Docker building process#

Note

This guide does not apply if using SLURM.

Installing dependencies#

To install dependencies in the Docker image, Soopervisor looks for a requirements.lock.txt (if using pip) or an environment.lock.yml (if using conda). Although not strictly enforced, such files should contain specific versions of each dependency so that breaking changes from any dependency do not break the pipeline. For example, if your project uses ploomber, pandas, and scikit-learn; your dependencies may look like this:

ploomber
pandas
scikit-learn
dependencies:
  - ploomber
  - pandas
  - scikit-learn

The lock files generated from such files look like this:

ploomber==0.11
pandas==1.2.4
scikit-learn==0.24.2
# many other lines...
dependencies:
  - ploomber==0.11
  - pandas==1.2.4
  - scikit-learn==0.24.2
  # many other lines...

You can generate such files with the following commands:

pip freeze > requirements.lock.txt
conda env export --no-build --file environment.lock.yml

Tip

If you use ploomber install, lock files are automatically generated.

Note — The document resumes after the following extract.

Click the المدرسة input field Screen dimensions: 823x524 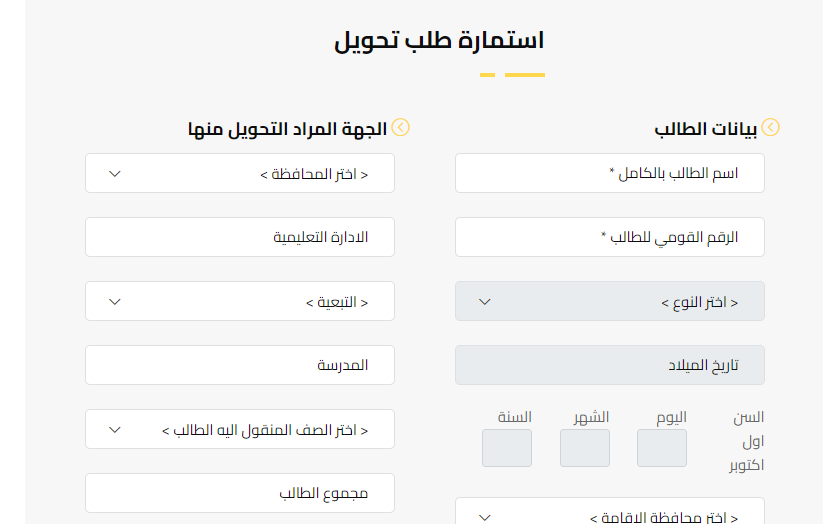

Installing custom local packages#

If you have custom packages download from github. Please do not put the link in requirements.txt since it might require authentication and not work in certain cases. To solve this, please put the desired package under a lib/ directory in the project folder. Here is what your project folder should look like:

To test a package is successfully installed, run the image with import like this: "from lib.my_custom_package import; "

Included files#

To export to any of the supported platforms, Soopervisor creates a Docker image from your project. In most cases, there are files in your project that you want to exclude from the Docker image to reduce its size. Common examples are: virtual environments, data files, or exploratory notebooks.

The process to determine which files to include changes if your project isn’t a package (i.e., there isn’t a setup.py file) file or it is a package.

Non-packaged projects#

If your project isn’t a package and you’re using git, Soopervisor copies every file tracked by your repository. To see the list of currently tracked files, run the following command:

git ls-tree -r HEAD --name-only

This means that you can control what file goes into the Docker image by changing your .gitignore file. If there are git tracked that you want to exclude, use the exclude key in soopervisor.yaml

some-target:
    exclude:
        - file-to-exclude.txt

Note

If you’re not using git, all files are copied into the Docker image by default. You can control what to exclude using the exclude key.

If there are files that git ignores but you want to include, use the include key:

some-target:
    include:
        - file-to-include.txt

Tip

It’s recommended that you use .gitignore to control which files to exclude. The include and exclude keys in soopervisor.yaml should only be used to list a few particular files.

Packaged projects#

If your project is a package (i.e., it has a setup.py file), a source distribution is generated and copied into the Docker image. This implies that the process to control which files are included is the same used to control which files to include in a source distribution. Unfortunately, there is more than one way to do this. The most reliable way is to use a MANIFEST.in file, click here to learn more.

Tip

You can use ploomber scaffold --package to quickly generate a pre-configured base packaged project. You can then modify the MANIFEST.in file to customize your build.